AMI and Flexibility allow for a relatively simple characterisation of ecological dynamics. Components may be configured in ways whereby their interactions are such that much information is lost to the environment, and their interactions of information are complex (and probably wasteful) exchanges. On the other hand, the components of the environment might be tightly coupled, whereby the components waste little. In the former case, there is high flexibility brought about by the dynamics of dissipation of the individual components. In the latter case, there is tight organisation but little flexibility. Bureaucracies might fall into the latter category, whilst artistic communities and creative organisations fall into the former.

Ulanowicz’s work is important when considering the problem of clustering and the ecologies that comprise universities, industry and government.
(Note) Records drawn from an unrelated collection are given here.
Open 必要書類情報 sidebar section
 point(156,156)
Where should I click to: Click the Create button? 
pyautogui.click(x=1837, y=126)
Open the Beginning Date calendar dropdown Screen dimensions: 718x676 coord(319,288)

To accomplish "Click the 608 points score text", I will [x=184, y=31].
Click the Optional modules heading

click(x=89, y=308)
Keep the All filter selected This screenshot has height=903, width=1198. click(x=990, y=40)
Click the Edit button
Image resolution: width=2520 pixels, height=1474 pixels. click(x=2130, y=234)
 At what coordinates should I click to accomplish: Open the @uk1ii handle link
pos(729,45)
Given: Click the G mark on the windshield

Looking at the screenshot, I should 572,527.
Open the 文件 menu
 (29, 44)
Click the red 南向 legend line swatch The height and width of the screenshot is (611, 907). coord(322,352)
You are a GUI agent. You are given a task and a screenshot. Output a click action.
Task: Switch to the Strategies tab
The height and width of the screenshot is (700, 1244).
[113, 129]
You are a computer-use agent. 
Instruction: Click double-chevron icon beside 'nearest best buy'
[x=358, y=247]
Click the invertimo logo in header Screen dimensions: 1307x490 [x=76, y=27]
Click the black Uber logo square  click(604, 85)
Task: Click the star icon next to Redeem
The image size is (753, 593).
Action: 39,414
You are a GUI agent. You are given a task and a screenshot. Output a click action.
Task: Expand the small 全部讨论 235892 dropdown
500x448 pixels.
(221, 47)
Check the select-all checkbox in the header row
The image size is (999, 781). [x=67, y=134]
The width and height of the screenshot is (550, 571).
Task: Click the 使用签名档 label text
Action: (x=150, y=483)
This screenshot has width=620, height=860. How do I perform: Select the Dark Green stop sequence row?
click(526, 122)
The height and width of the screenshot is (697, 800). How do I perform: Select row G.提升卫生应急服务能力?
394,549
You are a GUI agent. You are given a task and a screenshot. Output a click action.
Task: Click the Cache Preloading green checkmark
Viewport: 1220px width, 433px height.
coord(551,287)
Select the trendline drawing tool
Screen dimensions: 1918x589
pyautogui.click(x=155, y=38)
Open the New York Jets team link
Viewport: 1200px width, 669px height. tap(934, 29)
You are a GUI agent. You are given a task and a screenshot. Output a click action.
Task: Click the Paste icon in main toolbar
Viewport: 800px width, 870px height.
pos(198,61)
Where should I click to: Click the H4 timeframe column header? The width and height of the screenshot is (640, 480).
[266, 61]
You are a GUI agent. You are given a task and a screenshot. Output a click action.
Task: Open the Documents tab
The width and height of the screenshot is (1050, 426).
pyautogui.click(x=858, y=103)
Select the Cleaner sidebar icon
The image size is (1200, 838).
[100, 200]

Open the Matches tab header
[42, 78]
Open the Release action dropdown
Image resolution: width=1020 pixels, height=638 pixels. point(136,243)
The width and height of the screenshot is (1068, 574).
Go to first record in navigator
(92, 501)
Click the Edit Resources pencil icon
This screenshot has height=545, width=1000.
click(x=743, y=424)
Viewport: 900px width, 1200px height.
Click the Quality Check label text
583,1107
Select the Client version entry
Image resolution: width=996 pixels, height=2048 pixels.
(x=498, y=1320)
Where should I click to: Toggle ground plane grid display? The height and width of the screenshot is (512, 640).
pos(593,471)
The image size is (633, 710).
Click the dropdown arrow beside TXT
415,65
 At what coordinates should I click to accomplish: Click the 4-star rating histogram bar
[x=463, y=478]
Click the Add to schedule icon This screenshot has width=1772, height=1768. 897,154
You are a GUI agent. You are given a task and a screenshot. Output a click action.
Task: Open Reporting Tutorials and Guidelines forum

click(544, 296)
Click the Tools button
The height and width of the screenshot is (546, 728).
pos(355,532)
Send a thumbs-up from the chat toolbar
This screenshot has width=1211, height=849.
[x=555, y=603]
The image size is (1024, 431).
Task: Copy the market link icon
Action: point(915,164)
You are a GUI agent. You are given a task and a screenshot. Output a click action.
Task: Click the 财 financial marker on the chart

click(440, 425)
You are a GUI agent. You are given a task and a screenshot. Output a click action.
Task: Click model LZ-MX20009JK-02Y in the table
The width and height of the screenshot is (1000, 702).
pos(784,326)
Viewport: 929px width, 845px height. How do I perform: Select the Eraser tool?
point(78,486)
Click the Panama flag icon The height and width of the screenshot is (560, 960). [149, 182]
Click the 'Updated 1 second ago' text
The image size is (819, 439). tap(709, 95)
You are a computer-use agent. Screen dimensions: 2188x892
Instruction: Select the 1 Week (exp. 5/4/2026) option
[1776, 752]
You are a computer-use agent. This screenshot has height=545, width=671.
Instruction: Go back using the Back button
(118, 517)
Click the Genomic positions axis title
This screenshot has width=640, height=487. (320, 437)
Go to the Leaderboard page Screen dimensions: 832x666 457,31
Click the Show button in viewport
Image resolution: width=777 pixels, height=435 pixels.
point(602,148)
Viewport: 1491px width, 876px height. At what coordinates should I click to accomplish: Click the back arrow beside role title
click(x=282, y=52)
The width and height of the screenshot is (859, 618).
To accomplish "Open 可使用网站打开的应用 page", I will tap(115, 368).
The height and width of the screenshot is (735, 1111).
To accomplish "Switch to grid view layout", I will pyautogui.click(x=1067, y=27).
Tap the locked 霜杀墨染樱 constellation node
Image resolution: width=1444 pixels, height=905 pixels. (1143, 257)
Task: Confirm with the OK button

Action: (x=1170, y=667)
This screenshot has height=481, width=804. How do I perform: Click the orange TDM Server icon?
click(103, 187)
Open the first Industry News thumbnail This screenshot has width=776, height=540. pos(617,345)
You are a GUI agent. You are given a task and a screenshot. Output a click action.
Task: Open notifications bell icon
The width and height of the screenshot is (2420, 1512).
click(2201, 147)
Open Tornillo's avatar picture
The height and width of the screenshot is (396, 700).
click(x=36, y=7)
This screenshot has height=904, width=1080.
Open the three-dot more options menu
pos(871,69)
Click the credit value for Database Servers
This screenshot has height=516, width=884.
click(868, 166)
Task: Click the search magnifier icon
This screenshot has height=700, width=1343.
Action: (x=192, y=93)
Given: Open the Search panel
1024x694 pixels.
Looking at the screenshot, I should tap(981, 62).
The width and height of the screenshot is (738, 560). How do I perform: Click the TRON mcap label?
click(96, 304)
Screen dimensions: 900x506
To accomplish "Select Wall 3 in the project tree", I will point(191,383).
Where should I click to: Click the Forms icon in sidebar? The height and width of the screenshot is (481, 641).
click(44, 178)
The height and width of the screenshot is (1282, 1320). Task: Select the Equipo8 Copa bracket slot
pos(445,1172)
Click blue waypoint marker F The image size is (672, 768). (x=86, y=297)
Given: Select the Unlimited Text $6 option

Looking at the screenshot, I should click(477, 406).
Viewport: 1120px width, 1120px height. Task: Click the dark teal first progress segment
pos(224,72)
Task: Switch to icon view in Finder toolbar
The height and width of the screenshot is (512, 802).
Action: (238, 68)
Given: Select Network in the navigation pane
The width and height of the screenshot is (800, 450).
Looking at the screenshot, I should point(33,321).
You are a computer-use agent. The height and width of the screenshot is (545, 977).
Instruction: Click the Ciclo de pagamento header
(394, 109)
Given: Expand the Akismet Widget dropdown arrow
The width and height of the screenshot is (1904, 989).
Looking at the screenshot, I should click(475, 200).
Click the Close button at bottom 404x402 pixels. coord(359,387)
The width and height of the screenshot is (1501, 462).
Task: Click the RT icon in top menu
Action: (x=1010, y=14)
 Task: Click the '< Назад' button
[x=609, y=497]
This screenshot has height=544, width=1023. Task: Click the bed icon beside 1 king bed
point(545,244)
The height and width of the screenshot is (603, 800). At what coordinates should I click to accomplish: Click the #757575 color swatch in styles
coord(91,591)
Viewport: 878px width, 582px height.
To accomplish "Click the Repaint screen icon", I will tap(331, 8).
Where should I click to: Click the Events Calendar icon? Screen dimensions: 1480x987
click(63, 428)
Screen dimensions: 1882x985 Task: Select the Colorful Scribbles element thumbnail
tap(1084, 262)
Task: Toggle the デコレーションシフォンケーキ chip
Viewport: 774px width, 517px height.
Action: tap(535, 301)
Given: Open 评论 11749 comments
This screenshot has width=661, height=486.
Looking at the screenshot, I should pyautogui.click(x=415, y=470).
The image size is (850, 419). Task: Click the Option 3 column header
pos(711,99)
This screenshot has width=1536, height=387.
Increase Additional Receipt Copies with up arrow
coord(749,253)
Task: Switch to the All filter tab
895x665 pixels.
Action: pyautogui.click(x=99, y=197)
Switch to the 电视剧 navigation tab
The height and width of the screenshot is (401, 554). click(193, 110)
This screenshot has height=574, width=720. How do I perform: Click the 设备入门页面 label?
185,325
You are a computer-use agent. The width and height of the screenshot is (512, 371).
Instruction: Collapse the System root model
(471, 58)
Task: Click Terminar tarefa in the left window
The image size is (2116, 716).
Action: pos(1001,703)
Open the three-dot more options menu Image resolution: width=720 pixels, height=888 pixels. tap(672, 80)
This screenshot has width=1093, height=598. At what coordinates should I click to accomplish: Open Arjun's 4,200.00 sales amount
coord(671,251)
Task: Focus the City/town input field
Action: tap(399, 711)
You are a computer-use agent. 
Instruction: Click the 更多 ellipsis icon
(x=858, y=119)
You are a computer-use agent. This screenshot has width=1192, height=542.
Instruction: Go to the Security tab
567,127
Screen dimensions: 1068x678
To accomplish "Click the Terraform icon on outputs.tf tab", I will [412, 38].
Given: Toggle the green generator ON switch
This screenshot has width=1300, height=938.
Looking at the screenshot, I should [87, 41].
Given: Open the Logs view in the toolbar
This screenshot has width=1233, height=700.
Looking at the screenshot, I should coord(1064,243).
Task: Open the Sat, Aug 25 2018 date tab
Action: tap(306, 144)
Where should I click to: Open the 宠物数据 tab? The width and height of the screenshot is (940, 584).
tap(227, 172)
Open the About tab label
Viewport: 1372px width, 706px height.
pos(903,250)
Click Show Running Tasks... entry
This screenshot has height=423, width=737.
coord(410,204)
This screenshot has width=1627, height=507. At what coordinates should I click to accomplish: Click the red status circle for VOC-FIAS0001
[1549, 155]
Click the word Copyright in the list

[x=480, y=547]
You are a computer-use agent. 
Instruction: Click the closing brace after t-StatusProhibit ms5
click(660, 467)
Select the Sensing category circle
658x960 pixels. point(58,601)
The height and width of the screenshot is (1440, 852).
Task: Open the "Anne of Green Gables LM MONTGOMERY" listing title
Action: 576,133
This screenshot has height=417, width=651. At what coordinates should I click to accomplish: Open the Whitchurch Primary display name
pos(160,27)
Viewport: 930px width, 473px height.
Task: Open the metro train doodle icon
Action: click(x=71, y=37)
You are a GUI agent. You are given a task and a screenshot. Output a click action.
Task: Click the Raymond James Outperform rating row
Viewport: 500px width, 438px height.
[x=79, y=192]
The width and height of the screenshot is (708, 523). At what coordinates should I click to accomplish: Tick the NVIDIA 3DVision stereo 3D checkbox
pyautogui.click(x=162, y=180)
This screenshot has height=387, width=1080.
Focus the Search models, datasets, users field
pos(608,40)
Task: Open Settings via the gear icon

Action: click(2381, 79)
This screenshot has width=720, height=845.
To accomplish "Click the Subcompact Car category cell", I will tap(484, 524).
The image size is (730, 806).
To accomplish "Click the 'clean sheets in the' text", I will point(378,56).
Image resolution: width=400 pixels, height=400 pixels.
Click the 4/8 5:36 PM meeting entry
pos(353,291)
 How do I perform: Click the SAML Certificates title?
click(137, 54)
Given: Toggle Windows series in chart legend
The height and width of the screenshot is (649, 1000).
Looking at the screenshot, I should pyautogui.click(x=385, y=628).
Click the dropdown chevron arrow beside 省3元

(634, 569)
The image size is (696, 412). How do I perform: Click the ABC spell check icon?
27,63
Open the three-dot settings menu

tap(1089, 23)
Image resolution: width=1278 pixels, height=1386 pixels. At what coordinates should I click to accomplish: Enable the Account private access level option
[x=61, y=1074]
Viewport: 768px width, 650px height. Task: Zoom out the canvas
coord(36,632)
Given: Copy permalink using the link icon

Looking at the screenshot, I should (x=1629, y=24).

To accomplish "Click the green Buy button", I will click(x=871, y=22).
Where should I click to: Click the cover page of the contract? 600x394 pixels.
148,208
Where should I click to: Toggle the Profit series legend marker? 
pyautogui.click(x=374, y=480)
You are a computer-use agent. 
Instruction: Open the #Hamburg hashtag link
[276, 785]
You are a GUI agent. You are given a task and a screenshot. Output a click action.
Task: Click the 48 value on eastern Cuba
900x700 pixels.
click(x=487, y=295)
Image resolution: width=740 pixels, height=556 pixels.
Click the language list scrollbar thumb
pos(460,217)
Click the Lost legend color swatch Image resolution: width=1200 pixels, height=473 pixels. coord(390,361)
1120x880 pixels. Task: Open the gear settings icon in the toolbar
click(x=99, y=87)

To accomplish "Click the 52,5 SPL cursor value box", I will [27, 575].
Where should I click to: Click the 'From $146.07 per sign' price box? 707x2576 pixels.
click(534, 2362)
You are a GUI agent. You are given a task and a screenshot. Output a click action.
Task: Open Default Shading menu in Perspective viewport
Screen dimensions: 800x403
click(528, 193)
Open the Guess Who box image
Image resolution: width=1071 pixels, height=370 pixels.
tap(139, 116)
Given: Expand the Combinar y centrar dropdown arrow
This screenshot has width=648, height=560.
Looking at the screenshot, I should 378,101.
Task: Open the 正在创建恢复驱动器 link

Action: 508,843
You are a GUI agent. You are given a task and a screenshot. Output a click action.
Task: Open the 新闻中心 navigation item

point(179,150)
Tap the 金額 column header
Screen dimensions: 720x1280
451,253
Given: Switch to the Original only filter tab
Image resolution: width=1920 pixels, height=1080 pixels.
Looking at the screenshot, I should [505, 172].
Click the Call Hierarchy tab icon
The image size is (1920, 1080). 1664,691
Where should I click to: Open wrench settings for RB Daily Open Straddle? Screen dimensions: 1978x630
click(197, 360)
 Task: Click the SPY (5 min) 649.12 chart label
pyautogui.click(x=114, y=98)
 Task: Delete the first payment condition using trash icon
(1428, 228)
If we focus on the dynamics of the communication system and the mutual information between communities, then the requirement to measure mutual information restricts measurement to specific discourses and terminologies. But the key issue with clusters rests in a complex network of decision-making, human experience, desires, and so on. One would have to examine not only the co-emergence of industry and universities, but the formation of cults around gurus, the establishment of monasteries, the emergence of artistic communities, and so on. To say that there is mutual information in these establishments is to say that there is some established identity that binds them together. The question is whether and when such mutual information is codified, or at least becomes a codified system of expectations.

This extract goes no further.